Le choix, au niveau international, de Marseille comme ville d’accueil du 3ème Congrès Mondial des Aires Marines Protégées est un signal fort. Et la reconnaissance de l’implication de la Ville, depuis plus de 10 ans, en faveur de la protection du milieu marin, de ses ressources et de ses paysages, par la mise en place d’outils de gestion qui permettent de concilier le développement économique et la biodiversité.

Marseille s’est en effet engagée depuis les années 2000 dans une politique locale exemplaire en matière de gestion, de préservation et de valorisation de son littoral et du milieu marin.

Notre politique littorale, maritime et nautique est basée sur une gouvernance moderne et sur une concertation permanente avec l’ensemble des usagers de la mer.

Elle se traduit notamment par la mise en œuvre de la plus importante opération de récifs artificiels d’Europe et de Méditerranée en baie du Prado (30 000 m3 de récifs sur 200 hectares), la création et la gestion du Parc Maritime des Îles du Frioul (également site Natura 2000) et le projet de création du Parc National des Calanques, premier parc national péri-urbain à la fois terrestre et marin d’Europe.

Aujourd’hui, dans ce domaine aussi, Marseille accélère. J’ai donc proposé au Conseil Municipal de décembre 2010 un développement ambitieux de notre stratégie littorale, maritime et nautique pour les années 2010/ 2020, dont le contenu a fait l’objet de débats passionnés, et enthousiastes, et qui a été adopté à la quasi-unanimité.

J’ai également impulsé depuis 2008, en tant que Conseiller Municipal délégué à la Mer, une dynamique qui permet désormais à Marseille de participer activement à de nombreux réseaux nationaux, méditerranéens et européens :
– afin de travailler à l’élaboration de stratégies globales, pouvant être répliquées sur d’autres territoires,
– mais aussi afin de faire partager son expérience, ses bonnes pratiques et ses connaissances, et de s’enrichir de celles des autres pays et gestionnaires, confrontés aux mêmes problématiques, et aux mêmes enjeux, aux mêmes pratiques ancestrales, aux mêmes réactions identitaires des usagers, et à la même nécessité de l’appropriation au niveau local des règles et des projets.

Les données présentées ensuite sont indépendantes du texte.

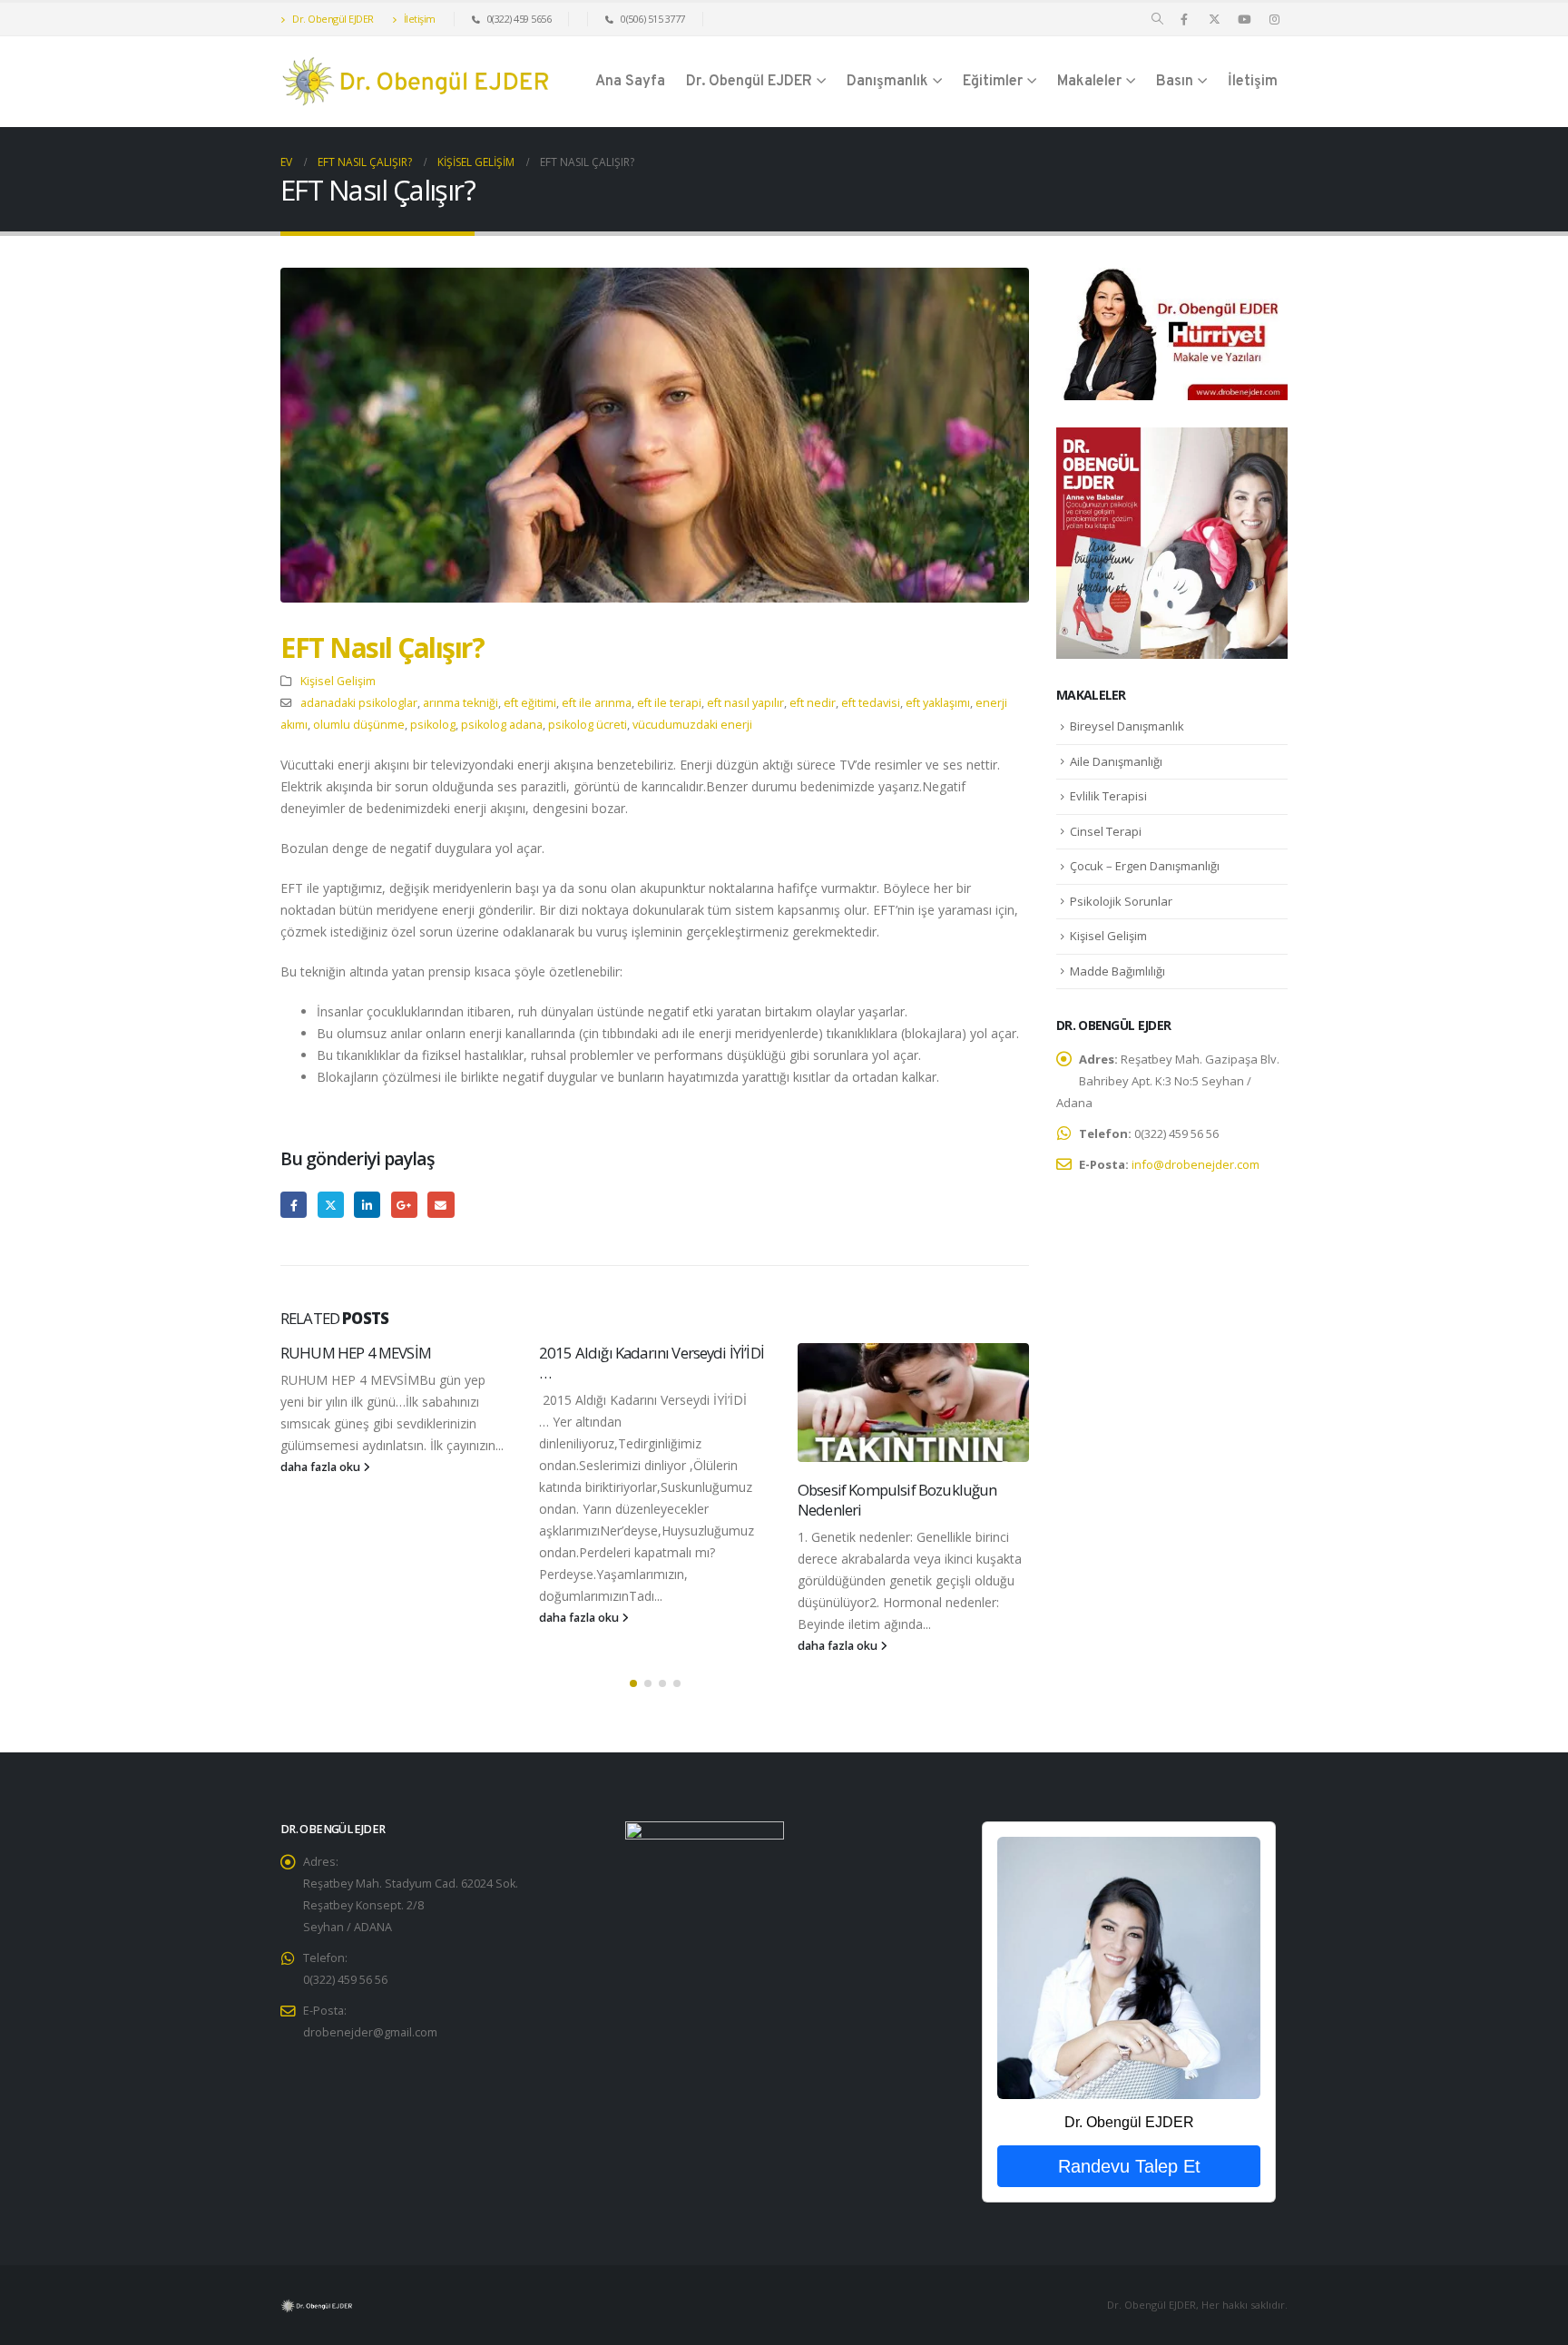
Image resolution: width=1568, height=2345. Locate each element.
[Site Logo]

C’est ainsi que le Conservatoire du Littoral a demandé à la Ville de Marseille d’être son partenaire dans le Projet des Petites Iles de Méditerranée, qui vise à améliorer et harmoniser les méthodes de gestion de toutes les îles de moins de 1 000 hectares de Méditerranée Occidentale.

Nos divers partenaires internationaux estiment que cette forte implication de Marseille en faveur du milieu marin est unique pour une municipalité, et encore plus pour une grande métropole portuaire.

La politique locale menée dans ce domaine par Marseille ne fait pourtant que rejoindre les enjeux de l’ensemble des politiques environnementales et économiques, nationales et mondiales. Dans lesquelles la gestion durable des ressources et de la biodiversité marine apparaît comme l’un des plus grands enjeux auxquels l’humanité doit désormais faire face.

La démarche du « Grenelle de la Mer », engagée en ce sens, et dont un atelier régional s’est tenu à Marseille, a abouti à l’adoption d’une stratégie nationale pour la mer et les océans, voulue par le Président de la République, Nicolas SARKOZY, dans laquelle le développement des aires marines protégées est affirmé comme une priorité. Avec l’objectif ambitieux que les aires marines protégées recouvrent 10 % de nos eaux sous juridiction avant 2012 et 20 % avant 2020, soit près de 2 millions de km2.

La création du parc national terrestre et marin des Calanques, qui sera effective dans moins d’un an, répond à ces objectifs pour sa partie marine.

Porté par Guy TEISSIER, Député, Maire des 9° et 10° arrondissements et Président du Groupement d’Intérêt Public des Calanques, ce projet de Parc National que je soutiens et dont nous pouvons tous être fiers, fait l’objet d’une intense concertation locale, où les débats avec les usagers de la mer sont parfois difficiles mais toujours riches.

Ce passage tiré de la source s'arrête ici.